| TEXTO PROPORCIONADO |

# Duda relación de potencia woofer y driver



## garies (Jul 26, 2010)

Hola, tengo una duda con respecto al  driver a elegir para acompañar un  woofer EV 12" 150W RMS para armar un bafle reflex de 2 vías rango  extendido.

Suponiendo que quiero realizar el corte en 2kHz,  viendo la tablita de distribución de potencia (70% woofer, 30% medios y  agudos) yo necesitaría un driver de 65W RMS. Esta bien mi razonamiento?

Si  tengo un driver que tiene una sensibilidad de supongamos 102dB y el  woofer tiene 99dB lo tengo que atenuar en 3dB para tener una respuesta  plana. O sea que voy a estar reduciendo a la mitad la potencia entregada  por el amplificador al driver y podría usar un driver de 102dB y  digamos 35W RMS con esta atenuación para acompañar mi woofer 12".
Esto es correcto?

Estuve  leyendo en el foro al respecto pero me cuesta entender muchas cosas ya  que soy principiante en el tema si alguien me pudiera orientar se lo  agradeceré.

Salu2

Gabriel


----------



## Dr. Zoidberg (Jul 26, 2010)

garies dijo:


> Hola, tengo una duda con respecto al  driver a elegir para acompañar un  woofer EV 12" 150W RMS para armar un bafle reflex de 2 vías rango  extendido.

| MATERIAL PROPORCIONADO |
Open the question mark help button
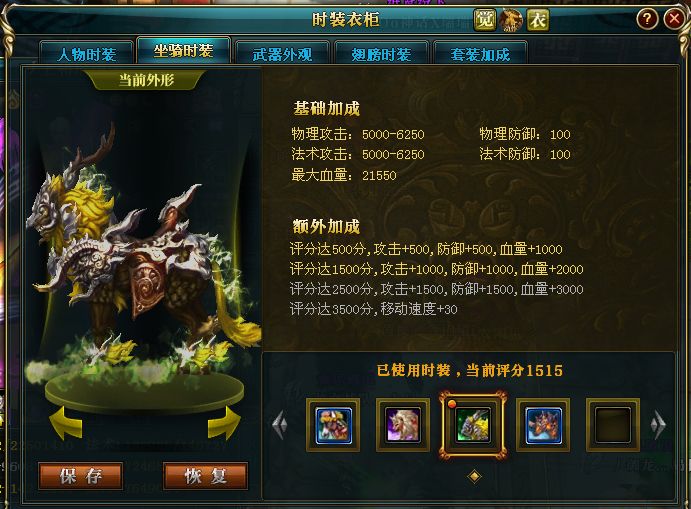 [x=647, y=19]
...
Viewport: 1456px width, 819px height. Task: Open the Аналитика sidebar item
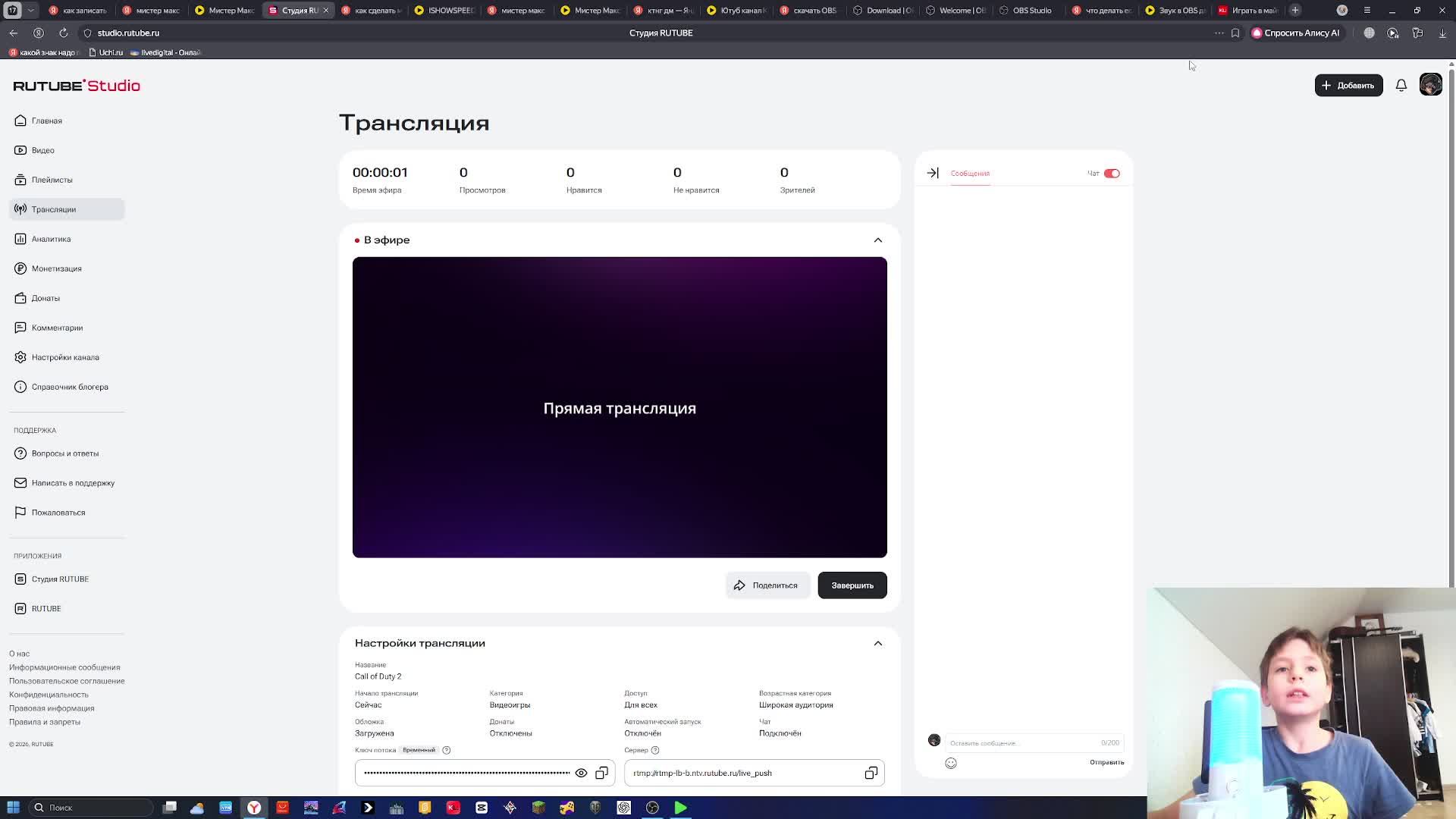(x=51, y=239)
--
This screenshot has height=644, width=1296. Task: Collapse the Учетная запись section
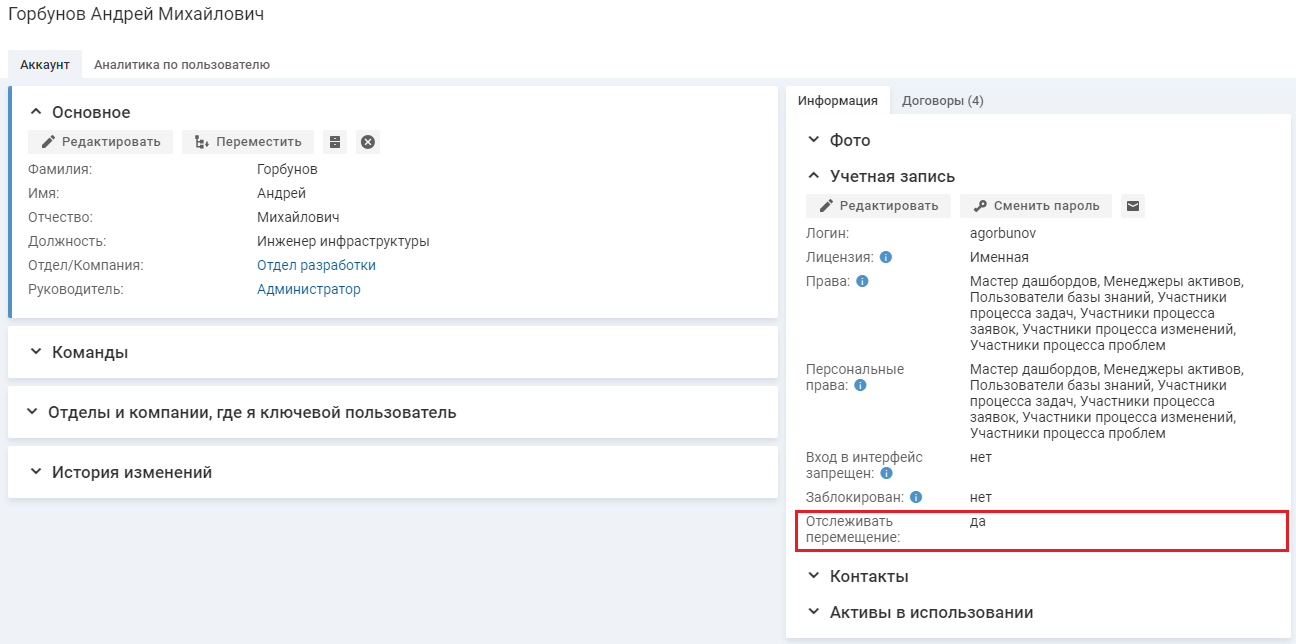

| TRABAJO REQUERIDO |
1/ Resuma el hilo del foro en dos oraciones.
2/ Transcriba literalmente el fragmento del hilo del foro que comienza con las palabras «## garies (Jul» y termina con «bien mi razonamiento?».
Los registros no guardan relación alguna con el hilo del foro.

| RESPUESTAS DEL EJERCICIO |
1/ garies consulta qué driver elegir para acompañar un woofer EV de 12" y 150 W RMS en un bafle reflex de dos vías de rango extendido, y pregunta si, con un corte en 2 kHz y un reparto de potencia del 70 % y el 30 %, necesitaría un driver de 65 W RMS. Además plantea si, al atenuar 3 dB un driver de 102 dB frente a un woofer de 99 dB, podría emplear uno de unos 35 W RMS, y solicita orientación por ser principiante en el tema.

2/
## garies (Jul 26, 2010)

Hola, tengo una duda con respecto al  driver a elegir para acompañar un  woofer EV 12" 150W RMS para armar un bafle reflex de 2 vías rango  extendido.

Suponiendo que quiero realizar el corte en 2kHz,  viendo la tablita de distribución de potencia (70% woofer, 30% medios y  agudos) yo necesitaría un driver de 65W RMS. Esta bien mi razonamiento?